Should Christians Observe Santa Claus?

Every year at this time I am asked the question by parents in our church, “Should we observe Santa?”  It’s amazing to me how emotive and divisive the issue of Santa Claus can be.  I have read a number of Christian authors who post tempestuous rants declaring that Santa “hijacks” the meaning of Christmas.  To me, I find such extremist responses at worst inflammatory and at best unhelpful to the debate.  Many Christian parents grew up with Santa as part of their Christmas tradition and would like to do the same for their kids, but struggle with the ethics of it- namely in two areas.  One, is observing Santa lying to my children?  Two, does it make the focus of Christmas materialism rather than Christ?

These are fair questions and legitimate concerns that have to be considered and navigated by parents at Christmas.  I think we could add to the concern of observing Santa an emphasis on St. Nick potentially being omniscient, omnipotent, and eternal- all attributes that can only be possessed by God.  So, is it wrong to observe Santa?  I asked a Christian mother whom I respect a great deal to share with me her perspective on Santa.  The following is what she wrote to me and I found in it a great deal of wisdom.  I strongly encourage you to read this and ponder the insight she offers:

I like Santa.  Many are surprised that my family allows him into our celebration at all.  I care very much about this issue because as a Christian mom I want to get this right.  I usually answer the question with something along the lines of, “It’s a game we play in our family…our kids understand and enjoy it.”  I struggle if it is ok to invite Santa into our family’s Christmas celebration.  I understand and genuinely admire those who have chosen not to play Santa.  When I let go of the comparison game, and just tuck this question up with the Lord I always go back to my own childhood.  This game was special and dear to me growing up.  I was raised by Bible-believing Christian parents.  Jesus was clearly taught truthfully ALL YEAR LONG in many creative and traditional ways in both my home and church.  Both of my parents are wise and down to earth and didn’t raise us with a materialistic “keep up with the Joneses’” worldview.

Santa was a tradition of Christmas that we all loved and he didn’t occlude Jesus; or Jesus’ birthday.  Maybe because of the way they led our lives January through November or maybe because our Christmases were simple and sacred and both family and faith focused, I never felt Jesus was threatened or forgotten.  He was honored by a family who loved Him and loved each other.  I felt no more lied to than when my dad would tweak my nose and act like he’d pulled it off as he paraded his own thumb around.  The twinkle in my mother’s eye when she teased about Santa was very different than the passion in her eye when she taught about Jesus.  Both were good for me.  The way God puts families together is different.  Some kiddos are unique in the way they process things and for them the difference I just described would be more difficult for them than good for them.  This makes me glad that He gives us wisdom in every situation and very glad that we can share faith with great celebration and camaraderie even while having different convictions.

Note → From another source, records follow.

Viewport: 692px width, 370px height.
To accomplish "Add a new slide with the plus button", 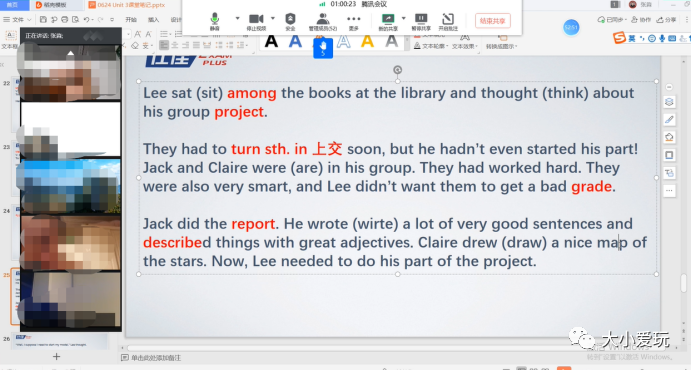I will 56,356.
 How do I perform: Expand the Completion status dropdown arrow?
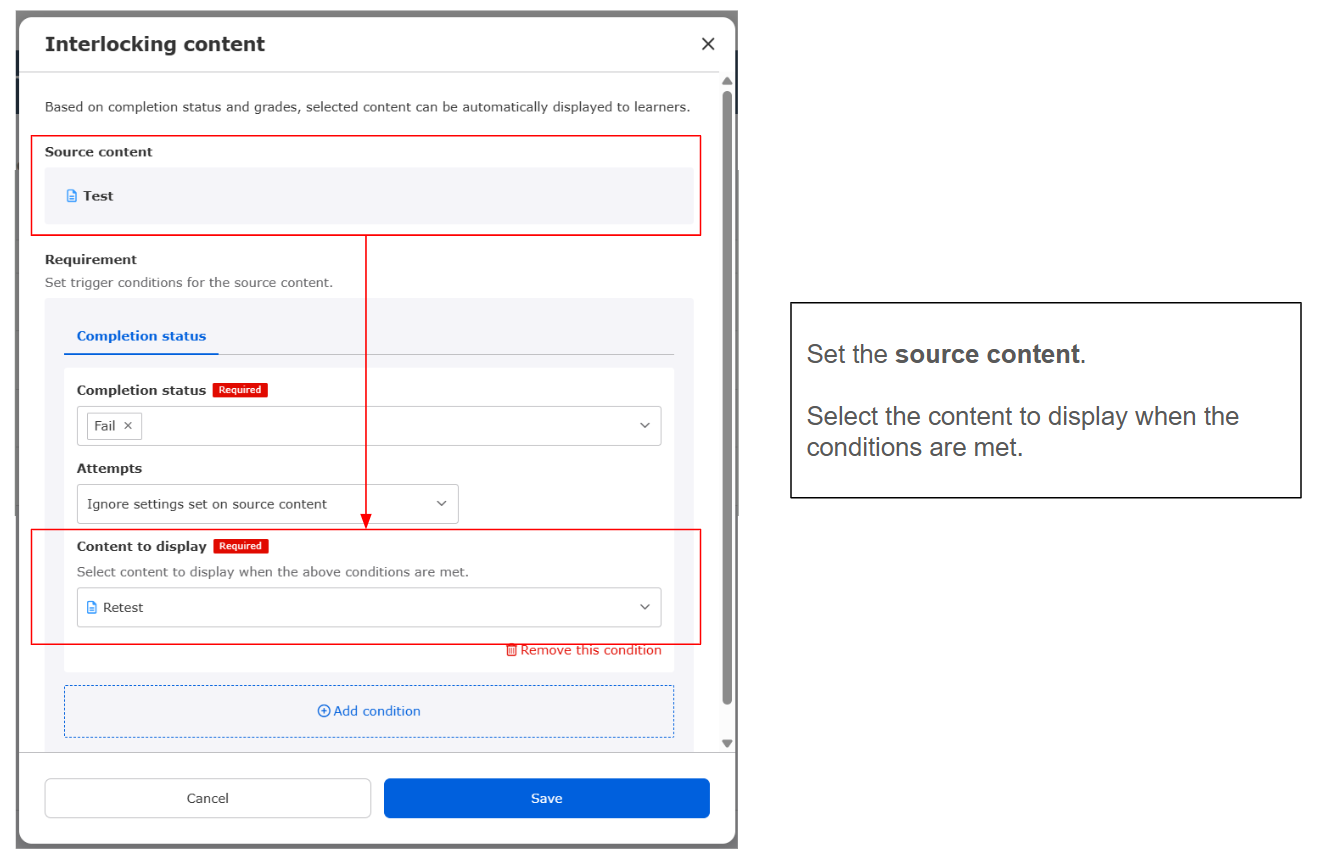point(645,426)
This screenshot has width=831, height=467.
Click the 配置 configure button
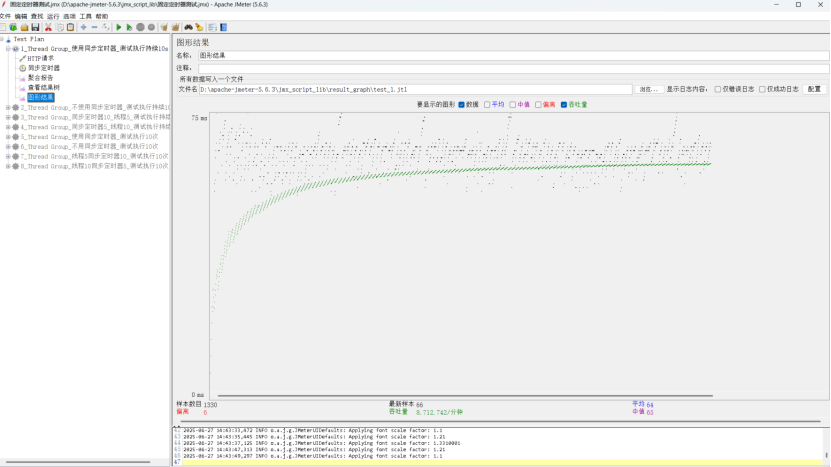click(814, 89)
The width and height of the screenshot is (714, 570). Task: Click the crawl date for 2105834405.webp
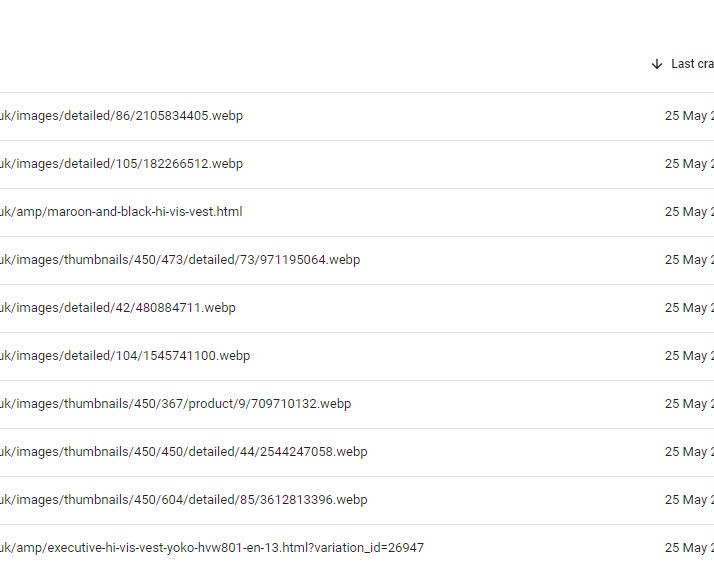click(689, 116)
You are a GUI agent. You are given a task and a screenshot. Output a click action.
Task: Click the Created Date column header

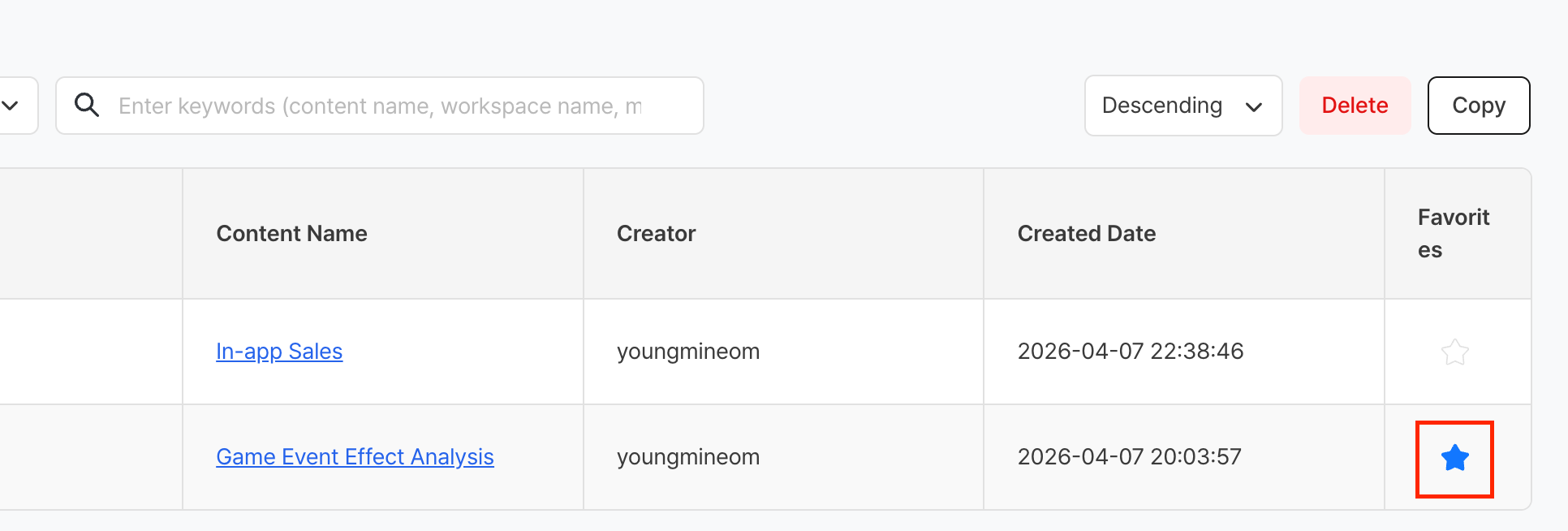(1086, 234)
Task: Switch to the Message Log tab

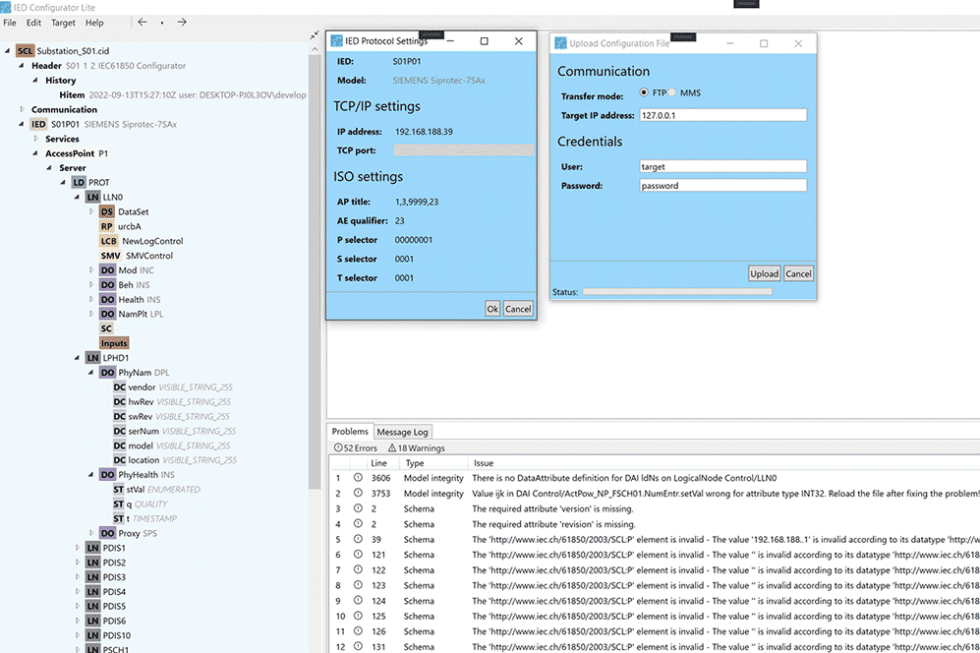Action: tap(402, 431)
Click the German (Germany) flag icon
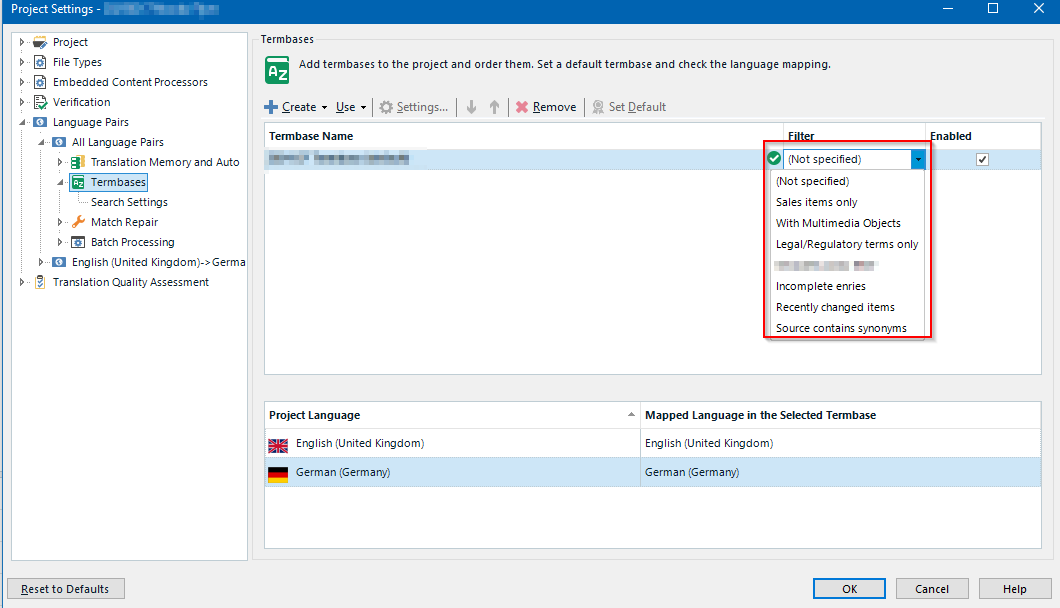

When I think about Jesus’ own life as a human child, and the faith culture in which He was raised I consider festivals intended to help a community remember God’s intervention and faithfulness to His people throughout the generations.  I believe THAT should be the center of Christmas.  I wonder if sometimes in our effort to keep the shallow and materialistic out of our Christmases, Christians tend to “over-baby” Jesus, making Him a little bit of a birthday tyrant.  I’m not sure that He would be ok with our over-protecting Him at Christmas while often under-acknowledging Him the whole year through.  In my family I don’t want to prioritize God first, family second, church third… with all the good choices lined up in order next and the bad choices carefully avoided.  I want God to be the center; the only Creative Life from which every choice and action flows.  When that is an intentional goal for everyday then at Christmas He is still the center from which everything flows; even silly fun traditions that keep children and parents young and connected.

The traditional games we play and the generosity we pour out on our children at Christmas time can be very pleasing to the God of “all good gifts” as it reflects His generous faithfulness throughout the year.  The telling of stories of family and faith tradition that make an Invisible God’s providence visible to children learning to move from concrete to abstract thinking can be very pleasing to the God who tells us that “without faith it is impossible to please Him.”  Remembering Jesus the Baby, the Boy, the Minister, the Sacrifice, the Redeemer, the Living Intercessor in the context of family and faith community is the goal for my Christmas.  And FOR US, in our family, the sweet Santa game is powerless to steal that away.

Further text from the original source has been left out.